> _How to complete this task_:
For each line of the data below that includes the string "three", count one, and answer with the sum only.

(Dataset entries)
########################################

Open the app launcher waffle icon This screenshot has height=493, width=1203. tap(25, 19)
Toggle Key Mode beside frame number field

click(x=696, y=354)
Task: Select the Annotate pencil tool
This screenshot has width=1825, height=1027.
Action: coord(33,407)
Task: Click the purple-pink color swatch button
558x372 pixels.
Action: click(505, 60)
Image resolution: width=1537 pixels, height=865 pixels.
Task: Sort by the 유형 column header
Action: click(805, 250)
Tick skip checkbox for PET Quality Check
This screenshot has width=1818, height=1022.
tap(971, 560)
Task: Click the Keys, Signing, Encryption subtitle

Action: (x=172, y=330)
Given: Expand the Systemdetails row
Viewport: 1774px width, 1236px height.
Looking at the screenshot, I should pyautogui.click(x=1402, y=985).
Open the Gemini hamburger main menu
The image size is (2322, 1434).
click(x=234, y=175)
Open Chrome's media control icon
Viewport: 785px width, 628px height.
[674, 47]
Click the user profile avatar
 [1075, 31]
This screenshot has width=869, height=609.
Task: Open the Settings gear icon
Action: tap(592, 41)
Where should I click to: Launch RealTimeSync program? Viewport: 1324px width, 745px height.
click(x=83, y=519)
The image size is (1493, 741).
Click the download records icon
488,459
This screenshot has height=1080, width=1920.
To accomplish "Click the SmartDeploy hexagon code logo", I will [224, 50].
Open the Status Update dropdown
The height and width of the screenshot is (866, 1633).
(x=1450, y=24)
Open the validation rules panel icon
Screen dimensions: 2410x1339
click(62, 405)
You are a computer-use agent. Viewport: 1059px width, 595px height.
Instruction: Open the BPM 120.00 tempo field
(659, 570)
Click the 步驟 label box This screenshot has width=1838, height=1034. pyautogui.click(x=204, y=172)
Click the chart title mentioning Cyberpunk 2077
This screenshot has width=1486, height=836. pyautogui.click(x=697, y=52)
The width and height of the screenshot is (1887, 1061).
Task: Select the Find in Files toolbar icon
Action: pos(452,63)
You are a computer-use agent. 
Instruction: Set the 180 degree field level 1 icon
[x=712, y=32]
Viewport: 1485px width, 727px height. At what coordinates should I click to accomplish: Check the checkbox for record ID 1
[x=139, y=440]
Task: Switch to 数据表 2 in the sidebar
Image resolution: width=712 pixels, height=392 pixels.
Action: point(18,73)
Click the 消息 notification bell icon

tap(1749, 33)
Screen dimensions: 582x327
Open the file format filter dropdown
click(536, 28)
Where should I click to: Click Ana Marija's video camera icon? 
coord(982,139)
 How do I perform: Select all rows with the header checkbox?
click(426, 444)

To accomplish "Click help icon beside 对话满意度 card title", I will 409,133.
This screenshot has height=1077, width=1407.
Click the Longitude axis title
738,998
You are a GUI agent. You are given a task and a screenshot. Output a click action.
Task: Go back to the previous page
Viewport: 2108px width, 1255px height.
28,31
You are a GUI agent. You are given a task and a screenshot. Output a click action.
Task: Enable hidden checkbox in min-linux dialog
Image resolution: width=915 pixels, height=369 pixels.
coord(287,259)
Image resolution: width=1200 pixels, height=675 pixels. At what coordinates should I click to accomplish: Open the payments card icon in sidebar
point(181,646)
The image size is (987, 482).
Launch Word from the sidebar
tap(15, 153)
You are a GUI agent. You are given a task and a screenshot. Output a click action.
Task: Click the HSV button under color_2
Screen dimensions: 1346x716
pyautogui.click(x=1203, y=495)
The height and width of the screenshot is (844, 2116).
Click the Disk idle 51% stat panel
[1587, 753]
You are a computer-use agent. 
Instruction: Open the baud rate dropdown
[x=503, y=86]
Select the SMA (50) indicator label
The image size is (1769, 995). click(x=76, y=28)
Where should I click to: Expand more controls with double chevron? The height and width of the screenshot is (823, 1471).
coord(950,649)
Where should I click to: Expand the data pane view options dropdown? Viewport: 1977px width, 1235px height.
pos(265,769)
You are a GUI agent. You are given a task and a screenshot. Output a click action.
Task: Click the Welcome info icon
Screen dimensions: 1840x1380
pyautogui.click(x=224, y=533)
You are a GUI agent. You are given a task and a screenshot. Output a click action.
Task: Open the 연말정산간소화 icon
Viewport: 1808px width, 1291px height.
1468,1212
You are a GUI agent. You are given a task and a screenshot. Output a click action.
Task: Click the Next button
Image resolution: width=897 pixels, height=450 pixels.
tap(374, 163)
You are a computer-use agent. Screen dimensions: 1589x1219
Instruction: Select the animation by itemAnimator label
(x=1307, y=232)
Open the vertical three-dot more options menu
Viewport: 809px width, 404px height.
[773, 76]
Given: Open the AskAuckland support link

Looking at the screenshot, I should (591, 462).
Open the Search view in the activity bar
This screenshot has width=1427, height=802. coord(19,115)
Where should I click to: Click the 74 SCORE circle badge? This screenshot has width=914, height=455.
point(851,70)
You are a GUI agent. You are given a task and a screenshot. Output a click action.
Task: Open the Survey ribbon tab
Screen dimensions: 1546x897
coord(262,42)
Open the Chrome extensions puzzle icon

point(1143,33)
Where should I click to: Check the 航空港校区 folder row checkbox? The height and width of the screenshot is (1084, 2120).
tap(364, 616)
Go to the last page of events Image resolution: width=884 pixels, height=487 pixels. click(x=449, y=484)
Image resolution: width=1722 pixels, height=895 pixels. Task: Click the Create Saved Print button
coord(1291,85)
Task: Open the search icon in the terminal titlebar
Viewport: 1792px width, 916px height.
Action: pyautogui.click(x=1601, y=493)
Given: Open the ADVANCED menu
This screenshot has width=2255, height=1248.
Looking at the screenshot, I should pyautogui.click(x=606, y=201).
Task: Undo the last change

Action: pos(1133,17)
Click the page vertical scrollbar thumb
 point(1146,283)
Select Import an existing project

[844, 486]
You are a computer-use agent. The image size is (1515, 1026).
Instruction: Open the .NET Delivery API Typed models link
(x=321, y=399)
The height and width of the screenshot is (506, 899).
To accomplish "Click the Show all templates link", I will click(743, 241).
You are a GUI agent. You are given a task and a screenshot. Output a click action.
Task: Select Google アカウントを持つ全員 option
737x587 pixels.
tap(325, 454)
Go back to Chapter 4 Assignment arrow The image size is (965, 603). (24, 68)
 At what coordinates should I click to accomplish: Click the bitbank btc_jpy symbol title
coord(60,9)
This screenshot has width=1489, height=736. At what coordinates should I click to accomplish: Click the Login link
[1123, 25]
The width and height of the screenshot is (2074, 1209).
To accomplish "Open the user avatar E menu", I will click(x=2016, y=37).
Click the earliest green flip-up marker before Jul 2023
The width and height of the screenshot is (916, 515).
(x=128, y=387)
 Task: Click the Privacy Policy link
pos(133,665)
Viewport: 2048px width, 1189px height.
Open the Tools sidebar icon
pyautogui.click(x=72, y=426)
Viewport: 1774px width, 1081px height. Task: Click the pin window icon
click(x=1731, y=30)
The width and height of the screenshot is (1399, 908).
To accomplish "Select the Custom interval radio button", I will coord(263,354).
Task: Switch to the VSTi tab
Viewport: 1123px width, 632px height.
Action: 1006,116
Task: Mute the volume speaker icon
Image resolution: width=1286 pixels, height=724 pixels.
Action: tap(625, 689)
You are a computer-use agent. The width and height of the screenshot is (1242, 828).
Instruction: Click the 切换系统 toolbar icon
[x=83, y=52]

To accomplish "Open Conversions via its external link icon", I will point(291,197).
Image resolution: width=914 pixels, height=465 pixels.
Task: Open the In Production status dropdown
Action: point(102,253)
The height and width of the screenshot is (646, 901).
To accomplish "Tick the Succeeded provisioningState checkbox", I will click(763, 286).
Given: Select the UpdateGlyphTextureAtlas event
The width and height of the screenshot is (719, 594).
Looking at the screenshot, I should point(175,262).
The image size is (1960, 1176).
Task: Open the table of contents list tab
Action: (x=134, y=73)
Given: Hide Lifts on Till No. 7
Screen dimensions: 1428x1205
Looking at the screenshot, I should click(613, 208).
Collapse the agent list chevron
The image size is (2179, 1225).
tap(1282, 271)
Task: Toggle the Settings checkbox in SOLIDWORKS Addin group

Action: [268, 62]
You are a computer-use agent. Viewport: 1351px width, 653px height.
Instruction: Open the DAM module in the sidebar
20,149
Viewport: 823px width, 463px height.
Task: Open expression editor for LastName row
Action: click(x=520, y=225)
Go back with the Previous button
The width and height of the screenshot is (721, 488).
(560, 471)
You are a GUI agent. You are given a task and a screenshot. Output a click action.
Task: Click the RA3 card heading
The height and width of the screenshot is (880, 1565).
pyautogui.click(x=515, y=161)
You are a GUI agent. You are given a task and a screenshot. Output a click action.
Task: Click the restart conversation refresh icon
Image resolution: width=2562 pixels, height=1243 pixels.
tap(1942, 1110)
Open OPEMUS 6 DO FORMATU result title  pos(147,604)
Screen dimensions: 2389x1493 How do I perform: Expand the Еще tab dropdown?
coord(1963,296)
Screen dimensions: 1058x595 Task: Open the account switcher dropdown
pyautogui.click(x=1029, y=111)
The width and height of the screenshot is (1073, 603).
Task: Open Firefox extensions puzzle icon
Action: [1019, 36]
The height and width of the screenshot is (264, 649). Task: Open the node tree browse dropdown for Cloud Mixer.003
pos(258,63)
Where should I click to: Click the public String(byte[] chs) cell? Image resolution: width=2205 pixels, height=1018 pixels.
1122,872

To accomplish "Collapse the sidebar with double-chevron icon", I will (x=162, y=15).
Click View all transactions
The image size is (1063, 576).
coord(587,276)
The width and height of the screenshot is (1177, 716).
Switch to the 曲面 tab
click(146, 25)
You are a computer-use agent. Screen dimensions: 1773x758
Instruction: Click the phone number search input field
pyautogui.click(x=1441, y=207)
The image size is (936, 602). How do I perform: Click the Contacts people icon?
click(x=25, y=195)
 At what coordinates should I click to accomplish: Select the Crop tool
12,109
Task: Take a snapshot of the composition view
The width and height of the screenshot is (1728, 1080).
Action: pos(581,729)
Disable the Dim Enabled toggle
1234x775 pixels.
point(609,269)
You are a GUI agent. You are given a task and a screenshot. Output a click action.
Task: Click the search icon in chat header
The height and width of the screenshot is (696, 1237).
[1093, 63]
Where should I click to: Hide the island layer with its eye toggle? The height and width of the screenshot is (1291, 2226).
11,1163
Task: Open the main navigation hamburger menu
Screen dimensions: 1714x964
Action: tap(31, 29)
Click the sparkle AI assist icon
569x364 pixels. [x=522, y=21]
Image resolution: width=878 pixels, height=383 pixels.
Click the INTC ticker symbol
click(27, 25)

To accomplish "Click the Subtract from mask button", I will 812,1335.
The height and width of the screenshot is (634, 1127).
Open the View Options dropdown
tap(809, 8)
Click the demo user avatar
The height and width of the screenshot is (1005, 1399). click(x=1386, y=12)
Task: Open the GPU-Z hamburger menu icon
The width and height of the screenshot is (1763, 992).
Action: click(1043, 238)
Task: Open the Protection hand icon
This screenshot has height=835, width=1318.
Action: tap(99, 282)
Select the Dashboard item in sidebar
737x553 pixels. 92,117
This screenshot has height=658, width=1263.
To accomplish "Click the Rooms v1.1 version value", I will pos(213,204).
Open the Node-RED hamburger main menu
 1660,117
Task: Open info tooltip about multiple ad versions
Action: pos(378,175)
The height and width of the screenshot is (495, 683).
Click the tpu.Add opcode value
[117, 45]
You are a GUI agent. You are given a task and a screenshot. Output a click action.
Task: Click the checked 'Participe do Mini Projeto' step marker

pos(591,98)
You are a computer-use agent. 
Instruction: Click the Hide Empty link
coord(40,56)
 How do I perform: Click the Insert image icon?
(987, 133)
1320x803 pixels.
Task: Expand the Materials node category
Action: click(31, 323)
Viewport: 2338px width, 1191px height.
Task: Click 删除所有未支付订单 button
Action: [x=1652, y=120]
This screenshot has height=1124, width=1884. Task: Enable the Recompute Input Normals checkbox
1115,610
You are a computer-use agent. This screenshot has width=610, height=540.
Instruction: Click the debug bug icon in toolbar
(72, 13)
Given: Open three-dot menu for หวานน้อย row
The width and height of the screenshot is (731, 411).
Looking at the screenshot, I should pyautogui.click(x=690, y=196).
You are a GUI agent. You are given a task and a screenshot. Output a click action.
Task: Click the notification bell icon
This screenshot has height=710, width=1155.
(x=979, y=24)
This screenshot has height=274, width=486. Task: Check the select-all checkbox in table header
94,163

########################################

> _Result of this task_:
2